Facing declining state aid and local tax revenues, municipal officials are clamoring for a new tool to cut costs: the ability to unilaterally change the health care plans they provide to employees, elected officials and retirees.

Municipalities are pitching the idea as a way to reduce police, firefighter and teacher layoffs. Cities and towns could save $100 million in one year — and $2.5 billion in a decade — if they were allowed to adjust premiums and co-payments without union approval, said Geoffrey Beckwith, executive director of the Massachusetts Municipal Association.

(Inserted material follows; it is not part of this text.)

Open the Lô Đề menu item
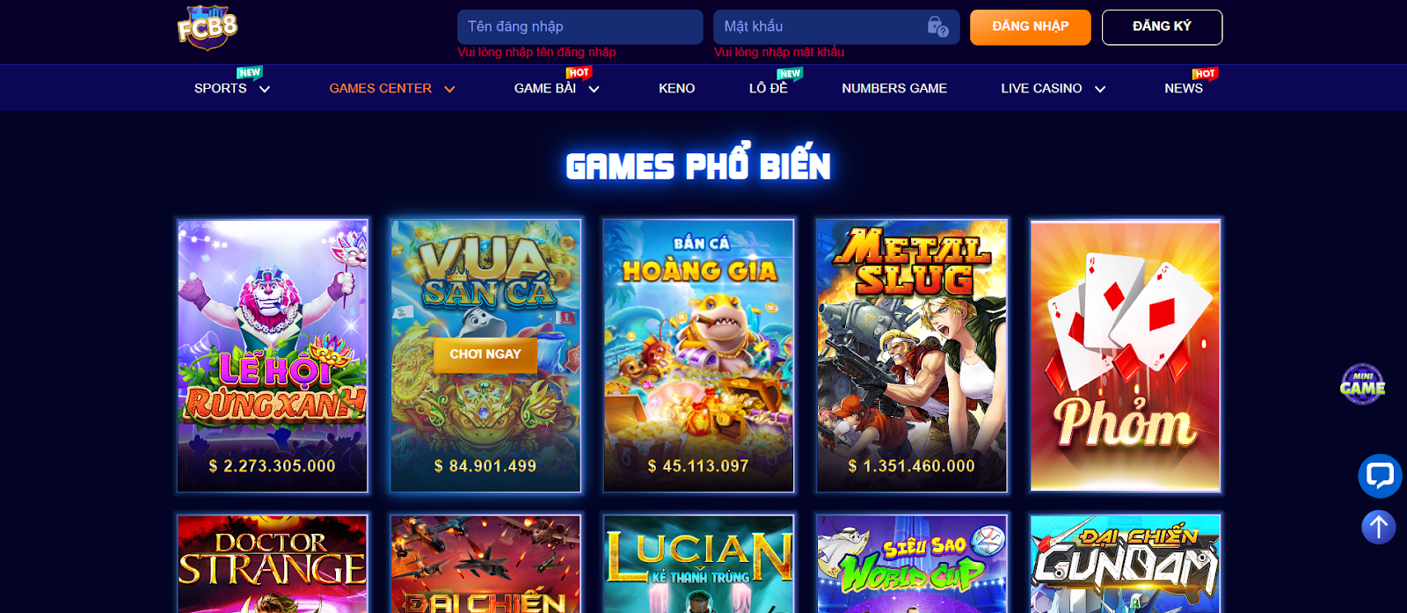 pos(769,88)
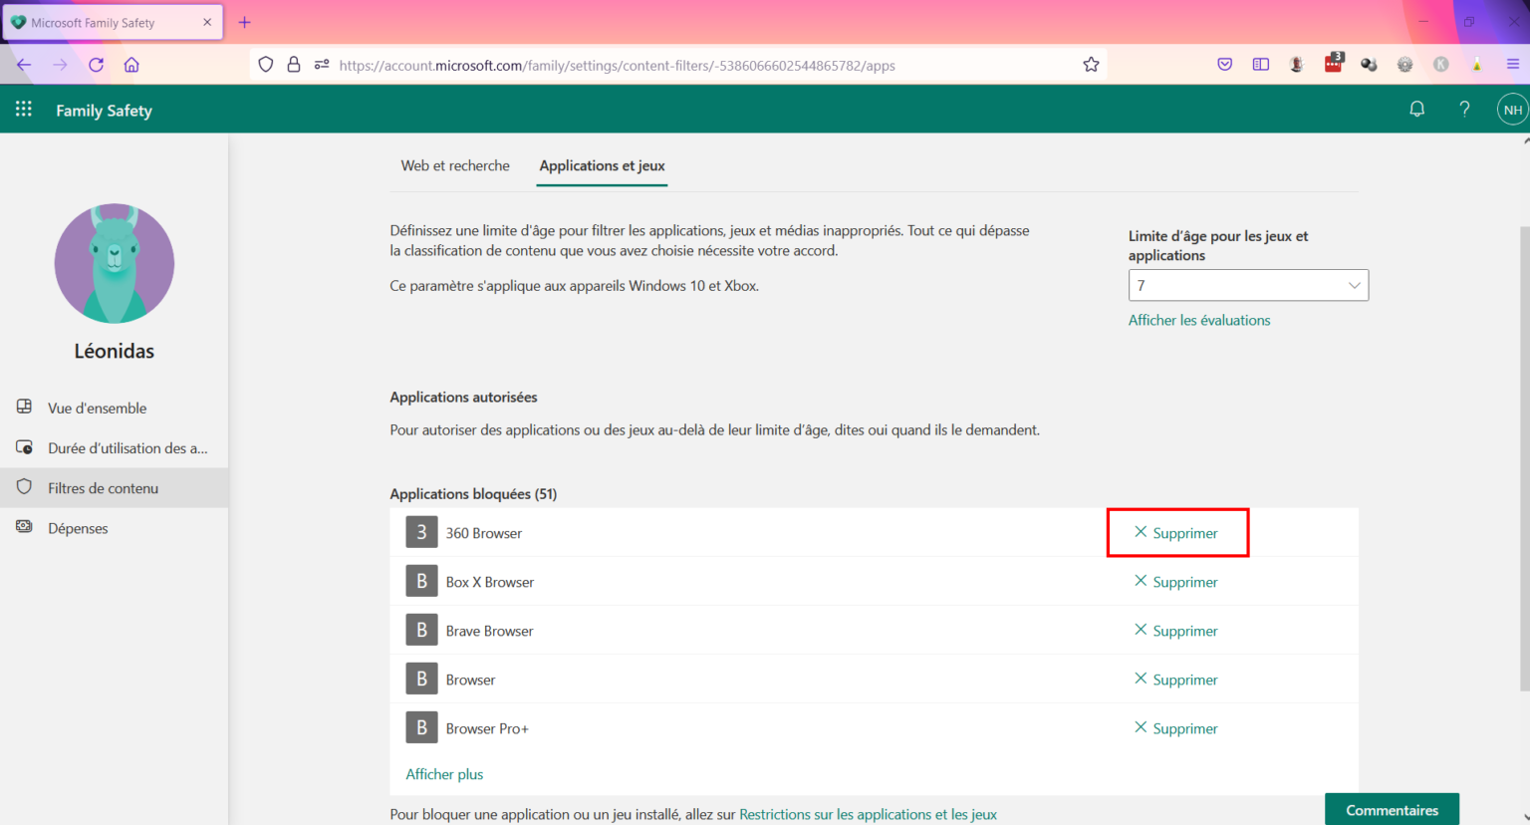Viewport: 1530px width, 825px height.
Task: Switch to the Web et recherche tab
Action: click(455, 165)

State officials already enjoy the power to raise health-plan premiums shares and co-payments. Cities and towns, which now have to negotiate with each union to do so, are asking the state Legislature to pass a bill that would give them similar power. The unions say changes should be made only through negotiation.

The state Senate included an amendment to its budget that would have allowed municipalities to revise their health plans, but they still would have needed to go through a bargaining process with unions. The amendment was slammed both by municipal government groups and unions, and was not included in the final budget passed by the Legislature.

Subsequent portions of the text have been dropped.